Since it the higher ‘S’ version, it gets fully adjustable 48mm Ohlins USD forks at the front and an Ohlins single monoshock at the back which is also fully adjustable. Also, the bike runs on the best in class Pirelli Diablo Rosso III rubber, which are the real deal.

I was riding on the softer setup, and hence the suspension was trying to make sure I was being comfortable than anything else. Hence, few of the times I ended up bouncing on the irregular surfaces but was uncomfortable was I ever? No! But the same setup was nonetheless sporty enough for me to scrape my knees off when in the mood. Hence Supersport comes out be a very versatile handler that allows you to go deep into a corner and at the same time comfortable on the worst roads.

And it only gets better as soon as you tap the brakes. Hands down, Monoblock Brembo M4-32 at the front are one of the best brakes I’ve tested on any bikes. The slightest touch on the lever and the bike stop in no time with unbelievable confidence, and the rear braking is super impressive too. 

Ergonomics and Comfort: 

The versatility of the bikes doesn’t just end in the engine department, but the way it has been engineered makes sure you can ride it day in and day out (if weather allows). The 810mm ground clearance, clip-ons handle-bar position, single-seat design and foot-pegs allow the rider to feel at ease, and even in bumper to bumper traffic conditions, the ergonomics are moderately comfortable. Also, this position is sporty enough to stick your chest to the tank and no you will not look a ‘wannabe’ racer but an actual one. So in both the ways you can again ride it the way you want.

The small windscreen upfront makes sure to keep the rider safe from the nasty wind blast at highway speeds, also it can be adjusted to one’s height and preference. The single seat is nicely padded for extended comfort while the rear too looks good enough.

The only thing that might be of a big concern is the heating from the engine that destroys all the fun. And if you are riding in the sun, and you can’t dodge the heavy traffic, the engine heat will make sure you get ‘tandoori legs’ by the time you reach home.

Is it good for highways or occasional weekend getaway rides?

Definitely yes! Well obviously not as good as the Multistrada family but still a big yes for a bike that is in the touring family as much as it is in the sport, maybe a bit more in the latter. You can really saddle up and plan long rides on it, without much fuss. The only thing you should take into account is the weather condition which should not be hot.
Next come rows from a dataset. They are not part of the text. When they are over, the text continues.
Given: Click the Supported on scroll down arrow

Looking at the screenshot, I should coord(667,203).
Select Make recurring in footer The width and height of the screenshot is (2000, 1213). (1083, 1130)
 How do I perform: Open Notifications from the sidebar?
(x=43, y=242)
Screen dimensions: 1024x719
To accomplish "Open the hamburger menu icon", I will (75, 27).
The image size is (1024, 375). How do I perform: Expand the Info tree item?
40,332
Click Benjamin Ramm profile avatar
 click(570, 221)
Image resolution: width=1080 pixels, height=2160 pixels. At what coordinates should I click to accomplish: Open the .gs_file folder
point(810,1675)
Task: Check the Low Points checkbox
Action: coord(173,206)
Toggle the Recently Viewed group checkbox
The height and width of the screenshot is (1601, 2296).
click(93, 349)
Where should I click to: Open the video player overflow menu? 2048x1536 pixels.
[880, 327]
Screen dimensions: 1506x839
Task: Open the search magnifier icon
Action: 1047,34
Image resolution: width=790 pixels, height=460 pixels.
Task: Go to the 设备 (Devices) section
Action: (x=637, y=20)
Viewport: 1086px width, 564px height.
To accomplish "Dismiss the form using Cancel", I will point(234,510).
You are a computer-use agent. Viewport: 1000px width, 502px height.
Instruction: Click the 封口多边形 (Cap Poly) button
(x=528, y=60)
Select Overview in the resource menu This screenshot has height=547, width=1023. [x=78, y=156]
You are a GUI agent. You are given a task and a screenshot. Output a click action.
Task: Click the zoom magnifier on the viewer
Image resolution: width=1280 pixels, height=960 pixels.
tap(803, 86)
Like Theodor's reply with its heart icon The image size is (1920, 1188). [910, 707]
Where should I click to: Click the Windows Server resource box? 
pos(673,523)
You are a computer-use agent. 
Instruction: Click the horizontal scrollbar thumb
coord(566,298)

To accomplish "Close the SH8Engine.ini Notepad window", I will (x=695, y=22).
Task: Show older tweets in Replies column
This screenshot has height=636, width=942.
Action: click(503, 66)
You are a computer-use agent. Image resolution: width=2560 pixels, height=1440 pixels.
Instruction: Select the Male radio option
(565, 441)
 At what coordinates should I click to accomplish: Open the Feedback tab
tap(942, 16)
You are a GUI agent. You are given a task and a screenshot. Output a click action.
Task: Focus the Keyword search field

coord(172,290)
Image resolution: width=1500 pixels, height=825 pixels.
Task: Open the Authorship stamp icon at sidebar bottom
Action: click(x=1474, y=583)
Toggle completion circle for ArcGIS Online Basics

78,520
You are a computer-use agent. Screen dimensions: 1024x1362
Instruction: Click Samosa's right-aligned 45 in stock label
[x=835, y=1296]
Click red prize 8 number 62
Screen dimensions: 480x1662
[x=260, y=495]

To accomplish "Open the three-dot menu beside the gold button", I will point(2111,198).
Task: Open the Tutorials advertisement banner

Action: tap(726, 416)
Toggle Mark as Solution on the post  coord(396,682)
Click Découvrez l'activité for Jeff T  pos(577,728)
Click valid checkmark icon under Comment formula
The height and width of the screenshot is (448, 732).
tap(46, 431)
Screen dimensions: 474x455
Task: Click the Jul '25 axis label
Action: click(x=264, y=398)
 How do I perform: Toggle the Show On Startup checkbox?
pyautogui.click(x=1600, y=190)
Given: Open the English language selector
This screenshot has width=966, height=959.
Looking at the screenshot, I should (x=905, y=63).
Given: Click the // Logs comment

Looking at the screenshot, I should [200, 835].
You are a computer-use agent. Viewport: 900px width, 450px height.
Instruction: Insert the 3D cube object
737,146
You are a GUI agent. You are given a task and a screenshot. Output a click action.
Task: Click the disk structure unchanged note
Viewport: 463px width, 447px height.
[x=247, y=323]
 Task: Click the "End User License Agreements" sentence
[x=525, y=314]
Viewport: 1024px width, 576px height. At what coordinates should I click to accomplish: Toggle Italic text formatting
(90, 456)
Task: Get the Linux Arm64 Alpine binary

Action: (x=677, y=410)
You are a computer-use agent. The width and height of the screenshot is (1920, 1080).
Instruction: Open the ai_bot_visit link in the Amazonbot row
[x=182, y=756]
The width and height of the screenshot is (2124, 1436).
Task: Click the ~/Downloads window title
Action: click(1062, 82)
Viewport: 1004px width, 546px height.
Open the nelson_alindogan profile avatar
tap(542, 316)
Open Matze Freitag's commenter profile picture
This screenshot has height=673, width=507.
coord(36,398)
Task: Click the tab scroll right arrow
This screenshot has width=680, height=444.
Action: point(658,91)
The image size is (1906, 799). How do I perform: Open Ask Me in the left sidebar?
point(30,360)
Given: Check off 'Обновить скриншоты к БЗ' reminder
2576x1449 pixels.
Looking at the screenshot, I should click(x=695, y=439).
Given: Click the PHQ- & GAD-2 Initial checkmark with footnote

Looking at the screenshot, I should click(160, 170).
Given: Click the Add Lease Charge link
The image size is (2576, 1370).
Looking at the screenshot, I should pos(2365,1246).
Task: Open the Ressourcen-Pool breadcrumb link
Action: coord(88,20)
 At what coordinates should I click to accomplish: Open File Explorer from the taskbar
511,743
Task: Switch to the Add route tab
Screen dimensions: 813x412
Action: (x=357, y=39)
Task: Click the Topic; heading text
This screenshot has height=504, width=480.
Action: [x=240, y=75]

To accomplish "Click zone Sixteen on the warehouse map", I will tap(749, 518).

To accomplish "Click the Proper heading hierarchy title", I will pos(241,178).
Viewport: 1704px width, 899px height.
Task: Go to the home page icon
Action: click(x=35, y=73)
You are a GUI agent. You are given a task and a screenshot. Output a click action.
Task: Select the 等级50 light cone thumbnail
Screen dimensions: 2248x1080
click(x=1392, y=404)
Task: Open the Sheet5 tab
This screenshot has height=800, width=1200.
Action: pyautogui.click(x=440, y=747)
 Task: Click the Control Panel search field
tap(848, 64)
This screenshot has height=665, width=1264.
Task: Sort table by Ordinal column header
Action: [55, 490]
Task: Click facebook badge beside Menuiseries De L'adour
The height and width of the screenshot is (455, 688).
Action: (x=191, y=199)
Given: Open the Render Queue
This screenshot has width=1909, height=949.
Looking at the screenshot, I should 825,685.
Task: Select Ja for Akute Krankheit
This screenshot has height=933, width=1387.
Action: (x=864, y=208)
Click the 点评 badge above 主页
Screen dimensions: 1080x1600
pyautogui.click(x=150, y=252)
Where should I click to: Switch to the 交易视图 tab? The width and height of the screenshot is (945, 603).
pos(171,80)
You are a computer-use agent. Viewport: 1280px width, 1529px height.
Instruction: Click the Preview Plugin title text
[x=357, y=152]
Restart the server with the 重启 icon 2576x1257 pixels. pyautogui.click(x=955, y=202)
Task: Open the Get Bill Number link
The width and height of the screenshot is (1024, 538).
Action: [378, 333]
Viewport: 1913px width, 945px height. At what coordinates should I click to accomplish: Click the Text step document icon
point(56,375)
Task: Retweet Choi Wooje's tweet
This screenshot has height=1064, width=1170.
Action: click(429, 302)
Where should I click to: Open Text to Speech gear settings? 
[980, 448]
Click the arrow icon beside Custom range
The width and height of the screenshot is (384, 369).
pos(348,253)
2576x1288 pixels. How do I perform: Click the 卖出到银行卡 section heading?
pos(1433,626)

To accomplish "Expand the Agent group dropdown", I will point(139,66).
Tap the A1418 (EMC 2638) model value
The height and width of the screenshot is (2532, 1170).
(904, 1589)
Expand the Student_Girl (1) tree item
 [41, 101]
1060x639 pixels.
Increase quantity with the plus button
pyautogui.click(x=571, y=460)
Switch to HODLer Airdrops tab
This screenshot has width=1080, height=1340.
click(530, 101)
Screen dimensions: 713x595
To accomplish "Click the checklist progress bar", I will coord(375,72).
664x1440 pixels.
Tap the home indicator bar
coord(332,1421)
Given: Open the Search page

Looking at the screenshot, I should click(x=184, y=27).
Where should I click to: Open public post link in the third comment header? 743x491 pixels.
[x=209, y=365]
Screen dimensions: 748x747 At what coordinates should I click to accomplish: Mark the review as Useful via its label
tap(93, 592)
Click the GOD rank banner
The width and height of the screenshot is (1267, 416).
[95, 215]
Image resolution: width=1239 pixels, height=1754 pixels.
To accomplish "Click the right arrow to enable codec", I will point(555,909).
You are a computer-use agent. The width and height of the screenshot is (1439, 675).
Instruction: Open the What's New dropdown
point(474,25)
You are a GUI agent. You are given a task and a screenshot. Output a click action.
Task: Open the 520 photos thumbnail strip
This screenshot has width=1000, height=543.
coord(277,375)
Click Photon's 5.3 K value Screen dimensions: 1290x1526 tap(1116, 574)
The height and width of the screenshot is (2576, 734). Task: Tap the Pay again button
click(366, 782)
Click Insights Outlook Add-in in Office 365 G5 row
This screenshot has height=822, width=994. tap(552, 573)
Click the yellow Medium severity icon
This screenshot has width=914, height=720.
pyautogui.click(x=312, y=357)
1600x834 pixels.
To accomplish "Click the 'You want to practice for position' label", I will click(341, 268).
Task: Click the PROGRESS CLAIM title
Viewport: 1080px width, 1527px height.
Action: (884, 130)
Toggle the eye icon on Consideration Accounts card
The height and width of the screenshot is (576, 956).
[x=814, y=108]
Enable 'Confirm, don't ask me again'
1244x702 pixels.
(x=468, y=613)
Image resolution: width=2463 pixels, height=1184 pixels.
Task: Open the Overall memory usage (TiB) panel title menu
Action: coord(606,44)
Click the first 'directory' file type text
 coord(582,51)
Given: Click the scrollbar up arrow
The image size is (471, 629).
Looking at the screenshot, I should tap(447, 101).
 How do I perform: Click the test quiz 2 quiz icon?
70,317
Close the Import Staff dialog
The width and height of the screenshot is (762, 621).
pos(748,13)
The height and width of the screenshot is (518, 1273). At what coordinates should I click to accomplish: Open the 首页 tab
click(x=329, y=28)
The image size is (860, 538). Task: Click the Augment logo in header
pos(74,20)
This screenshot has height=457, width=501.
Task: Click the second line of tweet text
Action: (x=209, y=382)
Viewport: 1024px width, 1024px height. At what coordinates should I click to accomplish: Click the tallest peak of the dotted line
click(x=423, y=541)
And on the same time you will be all smiles when taking it to the track days, cause with the geometry Supersport has been designed, it should feel home at racetracks as much as it does on the highways.  

Verdict:

The saying ‘Body of an angel, soul of a demon's minion’ holds true for this bike which is yet another remarkable product from the Bologna-based motorcycle maker. The Ducati Supersport S faces fierce competition from its well established Japanese rivals but at the same time, none of them offers the kind of package Supersport S does. It sounds like an expensive deal at Rs 13.34 Lakh (ex-showroom, Delhi) but at the same time, it is also miles ahead when its truly modern electronics are taken into consideration.